── Verilen Metin

11 Kasım 2012 Pazar

İlân-ı Âşk

Aşık aşkını ilân ettiğinde açık bir senet verir. "Tüm zamanlar için böylesin".

"O zaman öyle diyordun amma"daki "öyle deyiş", karşısındakinin öyle olmakta elbette değişerek de olsa devamının öngörülmesini de içerir, "senin bana karşı tavrından bağımsız olarak bir birey olarak, bir sorumluluk, bir aşık olarak ben böyleyim"i de.

Maşuk ya ilan yaprağını buruşturur yere atar, ki bunda bir sorun yoktur, ya da "ben de seni" der.

Maşuk'un "ben de seni"si maşuktan aşık yapmaz, bir karşılık vermiş olsa da. Ancak bir söz vermişlik durumuna düşürür. Sözü söz olmayan bir maşuk, insanlık değerinden kaybeder, aşık öylesini de böylesini de kabul etmiş olsa da. İnsanlığa ahdini tutmayan bir insan sevilse de, önceliğinden, biricikliğinden kaybeder, söner.

"Ben de seni" aşıklık mertebesine uçuş değildir. Aşık kıymeti biliştir. Aşığın gözünde zaten maşuk eşsizdir. Başka bir şey olması gerekmez.

Maşuk aşkta yarıştığında, aşktan sıkıldığında, sevilmekten ve sevmekten bıktığında, sevilmeye bayılıp sevme de rahvan gittiğinde aşkın bir terbiye olduğunu, yılların emeği ve diğerini öncelemeyi öğreniş olduğunun farkında değildir.

İnsanlar diğerkâmlıktan sonra gelen, ileri götüren bir hal sanmaktalar kendine saplanmışlığı, kendini düşünmeyi, kendinden düşünmeyi. Oysa diğerini keşfedişle başlar insanın farkında olabildiği, olabileceği kendiliği.

Sen karşındakini düşünüyorsun. O da kendisini düşünüyor. Hattâ bunun böyle olacağını savunuyor. Aşığın değerini düşürmez bu. Aşkın çeşmesini kurutur. Maşuğun değerini de aşık gözünde düşürmese de hakikat indinde/nezdinde düşürür.

"Aman hakikatli yar olsa"daki hakikatli zaten yardır. Hakikatini düşüren zalimleşir. Bir mecaz olarak zalimden, bir kavrayışsızlık olarak zulme.

Aşkı bekleyen, aşkı arayan kendisi için aradığında ve kendi mutluluğu için aradığında yaprağı dökülen güldür bülbülün karşısında. Bülbül gülün haline de ağlar, kendi haline de. Solan ve bir fidanın teki olan gül, bülbülü gülün dibine düşüremez. Uçurur.

Bülbülün kan vererek canlandırdığı, ayakta tuttuğu gül ise başkadır. Hikayesi hikmeti başka.

(Gözden geçirilecek. Düzeltilmedi)

14 Nisan 2012 Cumartesi

Bir Dağ Ne Kadar Ulu Olsa Kenarı Yol Olur

"Hakikî Aşk" bir kavram ya da ideal değil, bir yolda oluşta, praksiste üzerine konuşulan, tutulamayan, tanımlanıp kurtulamayacağımız bir açılış.

────
── Kayıtlı Veriler

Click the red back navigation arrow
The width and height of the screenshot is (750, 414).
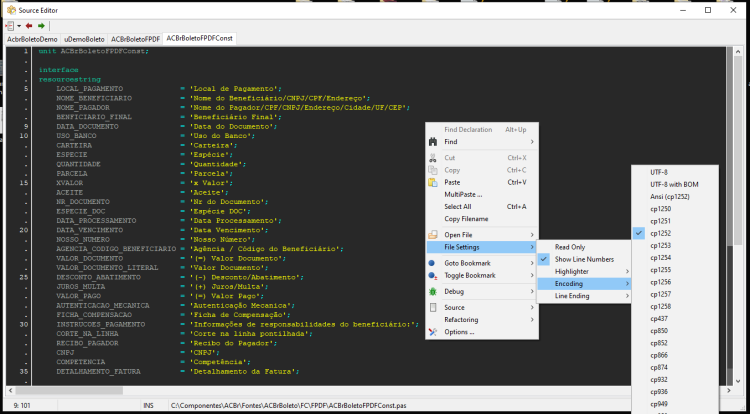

────

Yapılacak İş →
Verilen metne dayanarak aşağıdaki soruları yanıtlayınız.
1. Aşık, aşkını ilân ettiğinde ne verir?
2. Maşuğun "ben de seni" demesi onu hangi duruma düşürür?
3. 14 Nisan 2012 Cumartesi tarihli yazının başlığı nedir?

Çözümlü Alıştırma →
1. Açık bir senet verir.
2. Söz vermişlik durumuna düşürür.
3. "Bir Dağ Ne Kadar Ulu Olsa Kenarı Yol Olur"